What you are asked to do
Write out the entries again. Match each one exactly.

^^^^^^^^

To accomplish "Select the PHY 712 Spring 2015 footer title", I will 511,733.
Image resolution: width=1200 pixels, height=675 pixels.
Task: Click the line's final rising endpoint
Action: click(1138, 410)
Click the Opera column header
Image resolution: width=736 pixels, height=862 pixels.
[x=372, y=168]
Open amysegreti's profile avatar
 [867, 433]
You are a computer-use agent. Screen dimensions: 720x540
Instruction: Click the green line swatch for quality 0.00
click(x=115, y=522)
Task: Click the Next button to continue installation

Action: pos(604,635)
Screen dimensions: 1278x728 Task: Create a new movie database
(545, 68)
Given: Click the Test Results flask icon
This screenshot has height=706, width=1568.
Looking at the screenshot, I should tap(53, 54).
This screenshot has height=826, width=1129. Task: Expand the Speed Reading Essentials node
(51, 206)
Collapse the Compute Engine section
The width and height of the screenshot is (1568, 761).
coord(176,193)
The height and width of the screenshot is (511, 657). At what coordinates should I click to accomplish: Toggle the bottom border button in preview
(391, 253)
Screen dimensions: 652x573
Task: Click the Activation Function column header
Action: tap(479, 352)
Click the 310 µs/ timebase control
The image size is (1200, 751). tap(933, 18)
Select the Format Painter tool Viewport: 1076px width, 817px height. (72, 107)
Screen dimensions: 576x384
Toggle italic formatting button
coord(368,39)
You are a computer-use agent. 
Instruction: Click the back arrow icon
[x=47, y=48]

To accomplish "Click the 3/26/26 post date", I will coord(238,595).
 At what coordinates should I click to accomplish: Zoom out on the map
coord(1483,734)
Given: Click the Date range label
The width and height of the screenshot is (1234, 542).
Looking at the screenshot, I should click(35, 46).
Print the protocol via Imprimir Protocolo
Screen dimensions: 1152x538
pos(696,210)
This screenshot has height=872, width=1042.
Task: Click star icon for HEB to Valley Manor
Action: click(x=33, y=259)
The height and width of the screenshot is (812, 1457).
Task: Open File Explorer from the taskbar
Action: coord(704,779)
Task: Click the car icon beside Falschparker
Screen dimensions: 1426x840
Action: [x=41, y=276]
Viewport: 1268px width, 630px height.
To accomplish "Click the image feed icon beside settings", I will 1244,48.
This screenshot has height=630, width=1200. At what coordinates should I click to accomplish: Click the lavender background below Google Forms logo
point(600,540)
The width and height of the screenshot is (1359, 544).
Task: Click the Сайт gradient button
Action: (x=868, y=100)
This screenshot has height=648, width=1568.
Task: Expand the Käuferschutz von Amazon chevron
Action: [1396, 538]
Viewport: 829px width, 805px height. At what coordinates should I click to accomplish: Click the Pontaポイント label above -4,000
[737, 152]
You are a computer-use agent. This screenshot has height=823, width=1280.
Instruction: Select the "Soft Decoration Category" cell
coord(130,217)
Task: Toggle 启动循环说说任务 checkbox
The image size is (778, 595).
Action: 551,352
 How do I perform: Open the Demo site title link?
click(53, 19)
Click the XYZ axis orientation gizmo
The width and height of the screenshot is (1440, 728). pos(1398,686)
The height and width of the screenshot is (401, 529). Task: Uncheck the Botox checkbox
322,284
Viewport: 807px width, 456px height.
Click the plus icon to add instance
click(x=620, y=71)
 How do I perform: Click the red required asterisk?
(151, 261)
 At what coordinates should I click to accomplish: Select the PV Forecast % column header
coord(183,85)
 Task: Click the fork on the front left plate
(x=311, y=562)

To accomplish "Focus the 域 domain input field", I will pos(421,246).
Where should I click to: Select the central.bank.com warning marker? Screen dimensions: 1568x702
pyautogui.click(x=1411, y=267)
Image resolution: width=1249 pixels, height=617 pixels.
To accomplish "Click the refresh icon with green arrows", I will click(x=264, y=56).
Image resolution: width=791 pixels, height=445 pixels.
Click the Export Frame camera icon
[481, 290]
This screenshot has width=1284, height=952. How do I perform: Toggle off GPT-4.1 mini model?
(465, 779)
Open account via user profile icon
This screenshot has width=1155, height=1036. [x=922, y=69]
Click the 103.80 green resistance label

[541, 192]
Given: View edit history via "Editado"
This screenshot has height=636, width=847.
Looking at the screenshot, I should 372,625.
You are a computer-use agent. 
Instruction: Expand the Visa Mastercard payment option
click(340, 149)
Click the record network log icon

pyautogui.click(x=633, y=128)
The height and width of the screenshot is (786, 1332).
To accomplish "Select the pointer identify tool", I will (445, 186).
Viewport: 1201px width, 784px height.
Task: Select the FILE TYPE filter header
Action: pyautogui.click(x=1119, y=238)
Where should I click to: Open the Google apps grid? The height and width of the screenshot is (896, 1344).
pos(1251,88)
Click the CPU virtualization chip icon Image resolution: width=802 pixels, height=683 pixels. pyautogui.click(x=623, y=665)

^^^^^^^^

Reply to the task
To accomplish "Select the PHY 712 Spring 2015 footer title", I will 511,733.
Image resolution: width=1200 pixels, height=675 pixels.
Task: Click the line's final rising endpoint
Action: click(1138, 410)
Click the Opera column header
Image resolution: width=736 pixels, height=862 pixels.
[x=372, y=168]
Open amysegreti's profile avatar
 [867, 433]
You are a computer-use agent. Screen dimensions: 720x540
Instruction: Click the green line swatch for quality 0.00
click(x=115, y=522)
Task: Click the Next button to continue installation

Action: pos(604,635)
Screen dimensions: 1278x728 Task: Create a new movie database
(545, 68)
Given: Click the Test Results flask icon
This screenshot has height=706, width=1568.
Looking at the screenshot, I should tap(53, 54).
This screenshot has height=826, width=1129. Task: Expand the Speed Reading Essentials node
(51, 206)
Collapse the Compute Engine section
The width and height of the screenshot is (1568, 761).
coord(176,193)
The height and width of the screenshot is (511, 657). At what coordinates should I click to accomplish: Toggle the bottom border button in preview
(391, 253)
Screen dimensions: 652x573
Task: Click the Activation Function column header
Action: tap(479, 352)
Click the 310 µs/ timebase control
The image size is (1200, 751). tap(933, 18)
Select the Format Painter tool Viewport: 1076px width, 817px height. (72, 107)
Screen dimensions: 576x384
Toggle italic formatting button
coord(368,39)
You are a computer-use agent. 
Instruction: Click the back arrow icon
[x=47, y=48]

To accomplish "Click the 3/26/26 post date", I will coord(238,595).
 At what coordinates should I click to accomplish: Zoom out on the map
coord(1483,734)
Given: Click the Date range label
The width and height of the screenshot is (1234, 542).
Looking at the screenshot, I should click(35, 46).
Print the protocol via Imprimir Protocolo
Screen dimensions: 1152x538
pos(696,210)
This screenshot has height=872, width=1042.
Task: Click star icon for HEB to Valley Manor
Action: click(x=33, y=259)
The height and width of the screenshot is (812, 1457).
Task: Open File Explorer from the taskbar
Action: coord(704,779)
Task: Click the car icon beside Falschparker
Screen dimensions: 1426x840
Action: [x=41, y=276]
Viewport: 1268px width, 630px height.
To accomplish "Click the image feed icon beside settings", I will 1244,48.
This screenshot has height=630, width=1200. At what coordinates should I click to accomplish: Click the lavender background below Google Forms logo
point(600,540)
The width and height of the screenshot is (1359, 544).
Task: Click the Сайт gradient button
Action: (x=868, y=100)
This screenshot has height=648, width=1568.
Task: Expand the Käuferschutz von Amazon chevron
Action: [1396, 538]
Viewport: 829px width, 805px height. At what coordinates should I click to accomplish: Click the Pontaポイント label above -4,000
[737, 152]
You are a computer-use agent. This screenshot has height=823, width=1280.
Instruction: Select the "Soft Decoration Category" cell
coord(130,217)
Task: Toggle 启动循环说说任务 checkbox
The image size is (778, 595).
Action: 551,352
 How do I perform: Open the Demo site title link?
click(53, 19)
Click the XYZ axis orientation gizmo
The width and height of the screenshot is (1440, 728). pos(1398,686)
The height and width of the screenshot is (401, 529). Task: Uncheck the Botox checkbox
322,284
Viewport: 807px width, 456px height.
Click the plus icon to add instance
click(x=620, y=71)
 How do I perform: Click the red required asterisk?
(151, 261)
 At what coordinates should I click to accomplish: Select the PV Forecast % column header
coord(183,85)
 Task: Click the fork on the front left plate
(x=311, y=562)

To accomplish "Focus the 域 domain input field", I will pos(421,246).
Where should I click to: Select the central.bank.com warning marker? Screen dimensions: 1568x702
pyautogui.click(x=1411, y=267)
Image resolution: width=1249 pixels, height=617 pixels.
To accomplish "Click the refresh icon with green arrows", I will click(x=264, y=56).
Image resolution: width=791 pixels, height=445 pixels.
Click the Export Frame camera icon
[481, 290]
This screenshot has width=1284, height=952. How do I perform: Toggle off GPT-4.1 mini model?
(465, 779)
Open account via user profile icon
This screenshot has width=1155, height=1036. [x=922, y=69]
Click the 103.80 green resistance label

[541, 192]
Given: View edit history via "Editado"
This screenshot has height=636, width=847.
Looking at the screenshot, I should 372,625.
You are a computer-use agent. 
Instruction: Expand the Visa Mastercard payment option
click(340, 149)
Click the record network log icon

pyautogui.click(x=633, y=128)
The height and width of the screenshot is (786, 1332).
To accomplish "Select the pointer identify tool", I will (445, 186).
Viewport: 1201px width, 784px height.
Task: Select the FILE TYPE filter header
Action: pyautogui.click(x=1119, y=238)
Where should I click to: Open the Google apps grid? The height and width of the screenshot is (896, 1344).
pos(1251,88)
Click the CPU virtualization chip icon Image resolution: width=802 pixels, height=683 pixels. pyautogui.click(x=623, y=665)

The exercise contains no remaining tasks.